------ DATA RECORDS ------

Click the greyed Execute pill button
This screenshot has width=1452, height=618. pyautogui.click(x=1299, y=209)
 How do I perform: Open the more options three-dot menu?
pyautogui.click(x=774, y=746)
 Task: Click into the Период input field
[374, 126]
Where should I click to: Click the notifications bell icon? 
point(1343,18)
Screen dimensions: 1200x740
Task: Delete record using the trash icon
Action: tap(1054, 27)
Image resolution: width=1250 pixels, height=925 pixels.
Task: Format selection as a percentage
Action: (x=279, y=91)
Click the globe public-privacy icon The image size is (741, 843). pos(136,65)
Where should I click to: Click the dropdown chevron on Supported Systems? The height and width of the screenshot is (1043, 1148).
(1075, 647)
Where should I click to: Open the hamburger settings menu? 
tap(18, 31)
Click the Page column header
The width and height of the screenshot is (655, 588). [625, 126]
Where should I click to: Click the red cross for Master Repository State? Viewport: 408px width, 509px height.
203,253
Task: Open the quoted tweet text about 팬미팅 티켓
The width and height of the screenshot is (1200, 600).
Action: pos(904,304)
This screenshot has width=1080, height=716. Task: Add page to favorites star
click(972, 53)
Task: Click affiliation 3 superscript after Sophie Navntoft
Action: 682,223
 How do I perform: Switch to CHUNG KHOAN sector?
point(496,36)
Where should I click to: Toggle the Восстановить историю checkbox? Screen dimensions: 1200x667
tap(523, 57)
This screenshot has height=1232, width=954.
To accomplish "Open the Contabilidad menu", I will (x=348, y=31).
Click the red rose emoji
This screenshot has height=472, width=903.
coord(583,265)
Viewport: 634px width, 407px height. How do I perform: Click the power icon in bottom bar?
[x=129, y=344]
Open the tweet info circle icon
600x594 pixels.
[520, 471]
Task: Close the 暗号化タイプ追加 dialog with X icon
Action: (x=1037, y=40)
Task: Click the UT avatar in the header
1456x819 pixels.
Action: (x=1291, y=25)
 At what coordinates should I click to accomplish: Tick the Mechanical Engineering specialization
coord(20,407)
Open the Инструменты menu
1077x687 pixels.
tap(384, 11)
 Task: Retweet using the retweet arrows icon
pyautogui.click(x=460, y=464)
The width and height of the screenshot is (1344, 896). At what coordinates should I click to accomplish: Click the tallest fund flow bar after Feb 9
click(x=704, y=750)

------

WHAT TO PRODUCE:
Restate the records above in full, keeping each line exactly as it stands.

TASK OUTPUT:
Click the greyed Execute pill button
This screenshot has width=1452, height=618. pyautogui.click(x=1299, y=209)
 How do I perform: Open the more options three-dot menu?
pyautogui.click(x=774, y=746)
 Task: Click into the Период input field
[374, 126]
Where should I click to: Click the notifications bell icon? 
point(1343,18)
Screen dimensions: 1200x740
Task: Delete record using the trash icon
Action: tap(1054, 27)
Image resolution: width=1250 pixels, height=925 pixels.
Task: Format selection as a percentage
Action: (x=279, y=91)
Click the globe public-privacy icon The image size is (741, 843). pos(136,65)
Where should I click to: Click the dropdown chevron on Supported Systems? The height and width of the screenshot is (1043, 1148).
(1075, 647)
Where should I click to: Open the hamburger settings menu? 
tap(18, 31)
Click the Page column header
The width and height of the screenshot is (655, 588). [625, 126]
Where should I click to: Click the red cross for Master Repository State? Viewport: 408px width, 509px height.
203,253
Task: Open the quoted tweet text about 팬미팅 티켓
The width and height of the screenshot is (1200, 600).
Action: pos(904,304)
This screenshot has width=1080, height=716. Task: Add page to favorites star
click(972, 53)
Task: Click affiliation 3 superscript after Sophie Navntoft
Action: 682,223
 How do I perform: Switch to CHUNG KHOAN sector?
point(496,36)
Where should I click to: Toggle the Восстановить историю checkbox? Screen dimensions: 1200x667
tap(523, 57)
This screenshot has height=1232, width=954.
To accomplish "Open the Contabilidad menu", I will (x=348, y=31).
Click the red rose emoji
This screenshot has height=472, width=903.
coord(583,265)
Viewport: 634px width, 407px height. How do I perform: Click the power icon in bottom bar?
[x=129, y=344]
Open the tweet info circle icon
600x594 pixels.
[520, 471]
Task: Close the 暗号化タイプ追加 dialog with X icon
Action: (x=1037, y=40)
Task: Click the UT avatar in the header
1456x819 pixels.
Action: (x=1291, y=25)
 At what coordinates should I click to accomplish: Tick the Mechanical Engineering specialization
coord(20,407)
Open the Инструменты menu
1077x687 pixels.
tap(384, 11)
 Task: Retweet using the retweet arrows icon
pyautogui.click(x=460, y=464)
The width and height of the screenshot is (1344, 896). At what coordinates should I click to accomplish: Click the tallest fund flow bar after Feb 9
click(x=704, y=750)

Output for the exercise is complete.